The use of tensorflow-io is straightforward with keras. Below is an example to Get Started with TensorFlow with the data processing aspect replaced by tensorflow-io:

import tensorflow as tf
import tensorflow_io as tfio

# Read the MNIST data into the IODataset.
dataset_url = "https://storage.googleapis.com/cvdf-datasets/mnist/"
d_train = tfio.IODataset.from_mnist(
    dataset_url + "train-images-idx3-ubyte.gz",
    dataset_url + "train-labels-idx1-ubyte.gz",
)

# Shuffle the elements of the dataset.
d_train = d_train.shuffle(buffer_size=1024)

# By default image data is uint8, so convert to float32 using map().
d_train = d_train.map(lambda x, y: (tf.image.convert_image_dtype(x, tf.float32), y))

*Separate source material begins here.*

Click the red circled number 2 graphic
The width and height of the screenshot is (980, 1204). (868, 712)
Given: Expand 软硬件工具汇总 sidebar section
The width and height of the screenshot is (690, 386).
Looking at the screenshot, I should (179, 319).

# prepare batches the data just like any other tf.data.Dataset
d_train = d_train.batch(32)

# Build the model.
model = tf.keras.models.Sequential(
    [
        tf.keras.layers.Flatten(input_shape=(28, 28)),
        tf.keras.layers.Dense(512, activation=tf.nn.relu),
        tf.keras.layers.Dropout(0.2),
        tf.keras.layers.Dense(10, activation=tf.nn.softmax),
    ]
)

# Compile the model.
model.compile(
    optimizer="adam", loss="sparse_categorical_crossentropy", metrics=["accuracy"]
)

# Fit the model.
model.fit(d_train, epochs=5, steps_per_epoch=200)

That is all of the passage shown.